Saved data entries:

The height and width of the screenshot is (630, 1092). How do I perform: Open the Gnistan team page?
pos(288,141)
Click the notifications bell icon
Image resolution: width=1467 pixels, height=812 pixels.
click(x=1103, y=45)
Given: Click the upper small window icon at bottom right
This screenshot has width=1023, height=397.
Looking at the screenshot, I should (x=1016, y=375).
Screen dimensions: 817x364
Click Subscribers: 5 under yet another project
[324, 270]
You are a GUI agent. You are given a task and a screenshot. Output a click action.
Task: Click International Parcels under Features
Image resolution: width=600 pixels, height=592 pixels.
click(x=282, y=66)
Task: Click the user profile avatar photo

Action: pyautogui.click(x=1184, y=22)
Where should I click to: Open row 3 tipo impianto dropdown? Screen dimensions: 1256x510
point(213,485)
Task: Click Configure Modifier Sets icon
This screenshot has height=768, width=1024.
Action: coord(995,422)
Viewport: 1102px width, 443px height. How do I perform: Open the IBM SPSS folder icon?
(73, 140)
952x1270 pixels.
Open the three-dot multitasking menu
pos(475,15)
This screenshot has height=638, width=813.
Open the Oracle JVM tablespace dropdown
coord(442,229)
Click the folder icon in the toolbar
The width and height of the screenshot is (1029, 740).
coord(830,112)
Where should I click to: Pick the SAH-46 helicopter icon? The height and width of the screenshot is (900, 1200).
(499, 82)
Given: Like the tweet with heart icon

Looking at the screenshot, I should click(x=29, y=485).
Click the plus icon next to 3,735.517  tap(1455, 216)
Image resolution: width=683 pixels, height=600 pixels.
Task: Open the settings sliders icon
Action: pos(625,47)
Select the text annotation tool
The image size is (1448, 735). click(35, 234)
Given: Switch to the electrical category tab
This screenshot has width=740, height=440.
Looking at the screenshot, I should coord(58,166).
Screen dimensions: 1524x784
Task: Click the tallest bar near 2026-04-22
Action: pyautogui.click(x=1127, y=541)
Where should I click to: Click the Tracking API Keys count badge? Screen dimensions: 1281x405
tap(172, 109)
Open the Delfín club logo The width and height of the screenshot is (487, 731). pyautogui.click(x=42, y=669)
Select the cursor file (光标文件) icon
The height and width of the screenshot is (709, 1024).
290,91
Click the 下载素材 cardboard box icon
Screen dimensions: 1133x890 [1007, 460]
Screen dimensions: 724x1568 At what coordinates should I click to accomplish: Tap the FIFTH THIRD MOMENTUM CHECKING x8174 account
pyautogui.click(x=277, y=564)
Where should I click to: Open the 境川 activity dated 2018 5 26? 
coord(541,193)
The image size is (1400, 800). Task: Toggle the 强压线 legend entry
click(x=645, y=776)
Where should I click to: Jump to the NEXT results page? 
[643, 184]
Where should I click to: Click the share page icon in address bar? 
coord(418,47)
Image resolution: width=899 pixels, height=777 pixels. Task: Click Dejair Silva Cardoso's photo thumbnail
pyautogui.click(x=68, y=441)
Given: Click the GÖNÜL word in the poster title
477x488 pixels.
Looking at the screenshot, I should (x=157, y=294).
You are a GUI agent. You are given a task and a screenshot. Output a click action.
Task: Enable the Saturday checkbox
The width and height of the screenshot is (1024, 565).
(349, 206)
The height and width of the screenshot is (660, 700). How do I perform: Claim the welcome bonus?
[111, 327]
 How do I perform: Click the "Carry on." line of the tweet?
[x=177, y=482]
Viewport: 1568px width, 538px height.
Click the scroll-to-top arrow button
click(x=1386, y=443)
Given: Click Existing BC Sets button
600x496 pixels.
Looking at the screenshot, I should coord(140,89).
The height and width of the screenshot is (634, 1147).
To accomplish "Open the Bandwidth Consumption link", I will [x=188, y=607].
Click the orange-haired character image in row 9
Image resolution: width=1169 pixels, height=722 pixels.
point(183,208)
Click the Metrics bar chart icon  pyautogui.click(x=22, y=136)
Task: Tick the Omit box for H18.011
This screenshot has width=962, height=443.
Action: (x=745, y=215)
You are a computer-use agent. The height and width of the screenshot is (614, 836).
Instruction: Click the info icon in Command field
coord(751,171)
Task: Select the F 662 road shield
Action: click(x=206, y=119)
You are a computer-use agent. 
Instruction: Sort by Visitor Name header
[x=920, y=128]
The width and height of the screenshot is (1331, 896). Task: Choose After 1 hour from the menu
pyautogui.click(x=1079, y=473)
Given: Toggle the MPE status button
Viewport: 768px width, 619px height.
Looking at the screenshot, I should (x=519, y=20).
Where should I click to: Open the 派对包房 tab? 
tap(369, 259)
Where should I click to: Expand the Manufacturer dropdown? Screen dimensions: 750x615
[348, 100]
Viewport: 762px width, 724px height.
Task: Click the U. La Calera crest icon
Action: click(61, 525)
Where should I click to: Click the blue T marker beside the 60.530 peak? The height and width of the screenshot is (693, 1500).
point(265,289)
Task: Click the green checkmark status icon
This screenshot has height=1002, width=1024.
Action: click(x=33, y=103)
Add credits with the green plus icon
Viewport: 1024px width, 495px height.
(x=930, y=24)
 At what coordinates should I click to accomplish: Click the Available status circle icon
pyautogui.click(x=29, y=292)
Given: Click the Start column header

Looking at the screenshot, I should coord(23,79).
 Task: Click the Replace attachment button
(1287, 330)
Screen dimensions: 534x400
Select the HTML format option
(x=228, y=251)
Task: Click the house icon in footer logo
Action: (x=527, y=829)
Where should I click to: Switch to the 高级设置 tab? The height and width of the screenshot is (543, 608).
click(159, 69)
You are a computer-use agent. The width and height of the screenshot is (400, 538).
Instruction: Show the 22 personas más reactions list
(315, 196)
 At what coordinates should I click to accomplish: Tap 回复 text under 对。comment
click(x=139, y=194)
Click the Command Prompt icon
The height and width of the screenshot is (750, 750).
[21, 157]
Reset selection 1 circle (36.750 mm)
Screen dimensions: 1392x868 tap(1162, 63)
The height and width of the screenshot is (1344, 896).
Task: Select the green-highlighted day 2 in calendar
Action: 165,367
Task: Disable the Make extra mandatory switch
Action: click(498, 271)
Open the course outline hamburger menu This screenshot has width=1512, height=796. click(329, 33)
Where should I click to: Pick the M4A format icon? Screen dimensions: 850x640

◆ YOUR INSTRUCTIONS ◆
What you give back should be the lines from the one with "At what coordinates should I click to accomplish: Tap 回复" to the end of the data, copied exactly, both ends included.

◆ WRITTEN RESPONSE ◆
 At what coordinates should I click to accomplish: Tap 回复 text under 对。comment
click(x=139, y=194)
Click the Command Prompt icon
The height and width of the screenshot is (750, 750).
[21, 157]
Reset selection 1 circle (36.750 mm)
Screen dimensions: 1392x868 tap(1162, 63)
The height and width of the screenshot is (1344, 896).
Task: Select the green-highlighted day 2 in calendar
Action: 165,367
Task: Disable the Make extra mandatory switch
Action: click(498, 271)
Open the course outline hamburger menu This screenshot has width=1512, height=796. click(329, 33)
Where should I click to: Pick the M4A format icon? Screen dimensions: 850x640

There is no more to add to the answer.